Pemerintah rencananya akan melakukan pengukuran ESBL pada akhir 2024 di 56 rumah sakit seluruh Indonesia, baik milik pemerintah maupun swasta untuk melihat gambaran utuh resisten mikroba.

Para ahli kesehatan mendesak perlunya edukasi masyarakat mengenai penggunaan antibiotik yang bijak, serta penguatan kebijakan kesehatan untuk mengatasi masalah ini. Upaya kolaboratif antara pemerintah, tenaga medis, dan masyarakat sangat penting untuk mengurangi angka resistensi antimikroba dan melindungi kesehatan masyarakat.

Seserius Apa Efeknya?

Penanganan tambahan diperlukan untuk kondisi yang resisten terhadap antimikroba. Hal ini disebabkan oleh fakta bahwa antibiotik yang biasanya digunakan untuk pengobatan telah membuat bakteri kebal.

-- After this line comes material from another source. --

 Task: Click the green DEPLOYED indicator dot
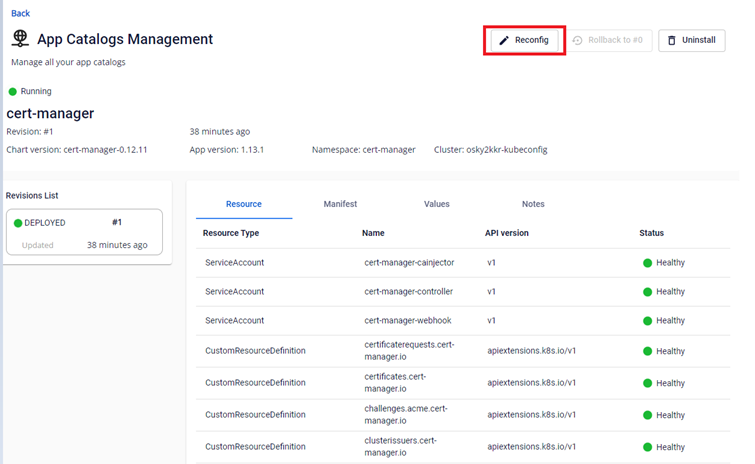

“Merawat pasien dengan infeksi AMR sangat sulit karena beberapa faktor. Yang pertama adalah pilihan obat terbatas. Obat yang efektif untuk pasien AMR mungkin tidak tersedia atau mahal dan patogen bisa menjadi resisten terhadap antibiotik yang ada,” jelas Azhar.

“Kedua, penegakan diagnosis menjadi lambat,” lanjutnya.

Azhar mengatakan bahwa dalam kasus pasien yang memiliki mikroba yang resisten, pemeriksaan kultur dan uji kepekaan diperlukan. Ini jelas memperpanjang waktu perawatan pasien karena menunggu hasil pengobatan yang tepat.

Pasien harus memakai antibiotik dengan efek samping berat dan risiko toksisitas karena kondisi resisten antimikroba. Selain itu, infeksi resisten mikroba dapat menyebar dengan cepat di lingkungan rumah sakit.

“Biaya tinggi. Karena perawatan AMR membutuhkan waktu yang lama (Length of Stay/Los memanjang) sehingga pengobatan AMR menjadi sangat mahal, produktivitas pasien dan keluarga penunggu menurun, serta membebani pasien dan jaminan kesehatan,” lanjut Azhar.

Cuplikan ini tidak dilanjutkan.